10 Jan 1997

CGI

The early development of the World Wide Web came at the CERN Physics Lab in Europe and the NCSA facility in the US. The first generation of Web servers were hosted on Unix machines. Although the formal standards of the Web are not biased to any single system, the convention used by a server to call a database query program was not part of the formal standards. What developed as a de-facto standard, the Common Gateway Interface or CGI, was very clearly based on the Unix environment.

The web server calls a CGI program by creating a new process, much as Unix itself launches programs when the user types in a command at a terminal session. There are four major elements of the CGI linkage:

  1. The type of request (GET or POST) and some other information about the server and the requester are passed as Environment variables.
  2. The "query string" (any data after the "?" that ends the URL) is passed as the command line parameter to the main program (argv). This is where the FORM data is located on a METHOD=GET request.
  3. A METHOD=POST request would have been accompanied by a byte count of additional data. This byte count can be determined from an Environment variable. The CGI program can then read exactly that number of bytes from "standard input" which will actually read the data sent over the network with the request.
  4. Anything the CGI program writes to the standard output file is sent to the browser. Generally, the first line of output should establish a MIME data type of either text/plain or text/html, then there should be a blank line, and then the rest of the reply.

In a simpler time, with only Unix servers, the CGI interface was simple and efficient. Unix has the special feature that network sessions can be treated as ordinary files. So early generations of Web Servers could simply pass the Client session as the "standard input" and "standard output" files and the CGI program could read and write network data directly.

But HTML got complicated. Now with proxy support, and HTML 1.1 extensions, even a Unix server may need to buffer the data generated by the CGI program to check headers, data type, and to manage byte counts. CGI is also a bad design for Windows, where it has had to be modified to support programming in languages like Visual Basic.

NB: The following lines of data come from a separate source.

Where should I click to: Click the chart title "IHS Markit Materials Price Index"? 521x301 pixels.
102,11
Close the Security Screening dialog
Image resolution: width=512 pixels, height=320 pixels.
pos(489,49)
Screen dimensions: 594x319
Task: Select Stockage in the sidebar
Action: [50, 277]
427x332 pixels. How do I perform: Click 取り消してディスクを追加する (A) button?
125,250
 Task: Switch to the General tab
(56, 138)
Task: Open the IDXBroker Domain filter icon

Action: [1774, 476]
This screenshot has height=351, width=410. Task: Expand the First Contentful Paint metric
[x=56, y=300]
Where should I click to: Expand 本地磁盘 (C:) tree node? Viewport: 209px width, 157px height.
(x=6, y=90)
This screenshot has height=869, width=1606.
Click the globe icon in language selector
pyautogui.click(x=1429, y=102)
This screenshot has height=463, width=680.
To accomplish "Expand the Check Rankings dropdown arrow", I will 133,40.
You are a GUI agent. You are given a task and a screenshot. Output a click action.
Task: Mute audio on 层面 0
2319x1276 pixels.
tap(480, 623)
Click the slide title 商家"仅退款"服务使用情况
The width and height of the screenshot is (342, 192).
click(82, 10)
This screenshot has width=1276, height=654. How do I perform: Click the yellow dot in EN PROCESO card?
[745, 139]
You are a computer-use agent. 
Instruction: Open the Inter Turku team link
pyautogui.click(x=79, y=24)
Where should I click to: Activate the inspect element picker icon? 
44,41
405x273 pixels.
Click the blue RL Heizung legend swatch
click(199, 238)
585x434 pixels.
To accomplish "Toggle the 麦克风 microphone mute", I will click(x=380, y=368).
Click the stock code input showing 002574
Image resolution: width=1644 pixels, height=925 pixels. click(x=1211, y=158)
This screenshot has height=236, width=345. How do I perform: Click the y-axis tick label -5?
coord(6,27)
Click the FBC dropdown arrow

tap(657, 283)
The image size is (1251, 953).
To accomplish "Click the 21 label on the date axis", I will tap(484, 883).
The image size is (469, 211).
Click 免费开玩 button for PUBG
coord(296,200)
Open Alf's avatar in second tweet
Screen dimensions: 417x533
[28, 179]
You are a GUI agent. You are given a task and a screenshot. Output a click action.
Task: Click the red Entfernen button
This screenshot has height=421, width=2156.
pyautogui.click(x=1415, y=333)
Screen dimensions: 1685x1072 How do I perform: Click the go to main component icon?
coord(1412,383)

CGI is supposed to be universal, but there are still portability problems. The Microsoft IIS Web Server, for example, requires a CGI program to generate the "200 OK" status line and all the response headers. The Netscape Server, on the other hand, will generate these headers automatically, unless the CGI program is explicitly marked to use "non-parsed headers" by the appalling convention of starting the name of the executable with the letters "nph-".

Although CGI programs can be written in any language, the most popular computer language for the first generation of CGI programming was Perl. Perl was designed originally to read system output and reformat it in various types of reports. It is, therefore, ideally suited to extract data and report it in HTML format.

A number of vendors provide prepackaged general CGI programs. Usually the system administrator provides the outline of an HTML response and a SQL query to fetch data. The program issues the query and embeds the response in some sort of table. This allows people to use CGI without any real programming.

CGI will remain a universally supported option. Web to database interface products based on CGI will run well under light load on any Web Server package. Alternatives to CGI include:

Proprietary programming interfaces exposed by each Web server for high performance programming in C.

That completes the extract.